# [Instructions for the task]
Images in the data are to be skipped, while every line is restated exactly as written.

Stored data entries:

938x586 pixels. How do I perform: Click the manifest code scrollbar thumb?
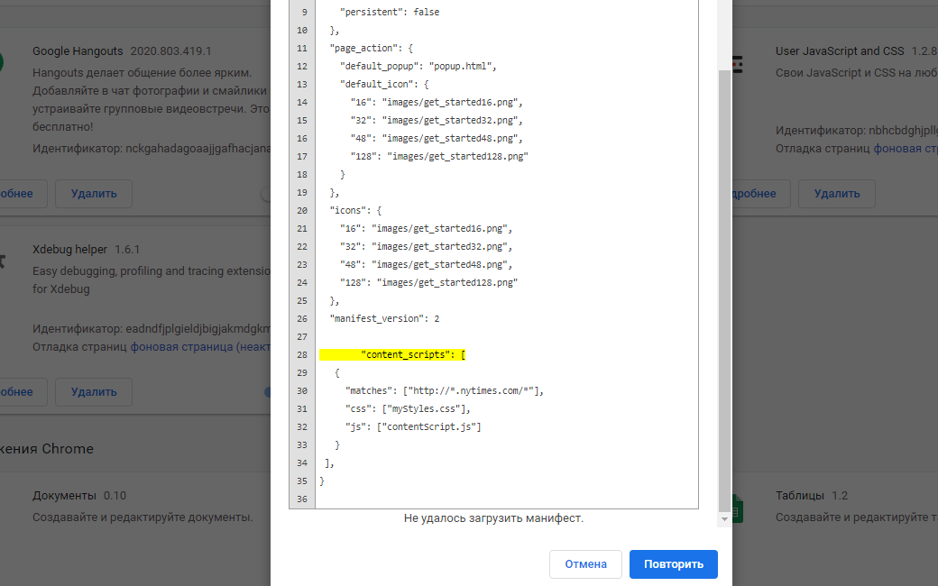[724, 288]
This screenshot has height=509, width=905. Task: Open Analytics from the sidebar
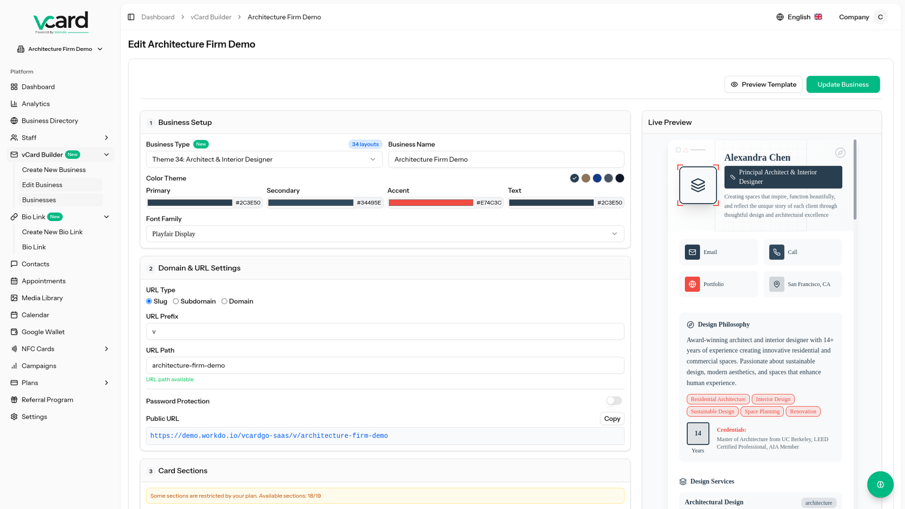(36, 104)
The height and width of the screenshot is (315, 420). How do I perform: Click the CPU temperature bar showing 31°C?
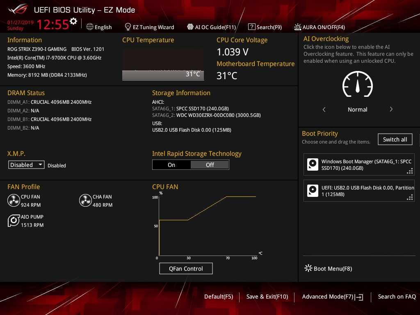pos(163,75)
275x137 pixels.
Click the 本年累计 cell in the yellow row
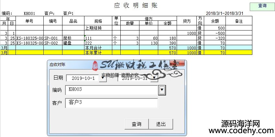tap(98, 53)
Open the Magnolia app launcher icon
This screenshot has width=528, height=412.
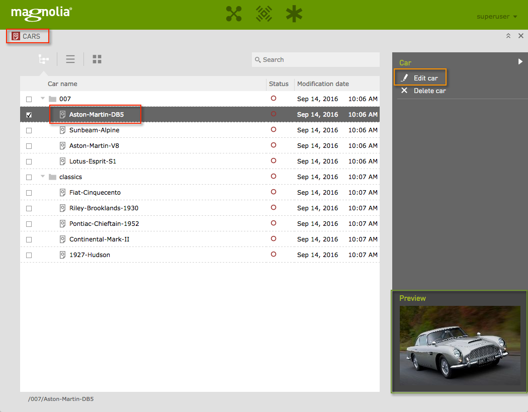tap(234, 14)
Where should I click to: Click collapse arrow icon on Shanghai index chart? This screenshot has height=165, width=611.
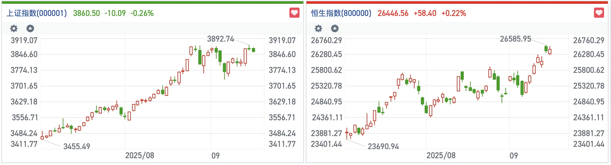tap(30, 28)
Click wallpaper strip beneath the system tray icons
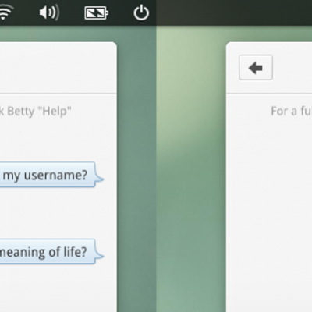Screen dimensions: 312x312 pyautogui.click(x=78, y=34)
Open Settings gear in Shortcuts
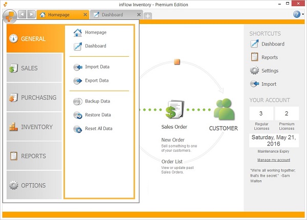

# [Response area]
938x586 pixels. How do I perform: Click the manifest code scrollbar thumb?
[724, 288]
This screenshot has height=509, width=905. Task: Open Analytics from the sidebar
(36, 104)
The height and width of the screenshot is (315, 420). How do I perform: Click the CPU temperature bar showing 31°C?
pos(163,75)
275x137 pixels.
Click the 本年累计 cell in the yellow row
tap(98, 53)
Open the Magnolia app launcher icon
This screenshot has width=528, height=412.
tap(234, 14)
Where should I click to: Click collapse arrow icon on Shanghai index chart? This screenshot has height=165, width=611.
tap(30, 28)
Click wallpaper strip beneath the system tray icons
Screen dimensions: 312x312 pyautogui.click(x=78, y=34)
Open Settings gear in Shortcuts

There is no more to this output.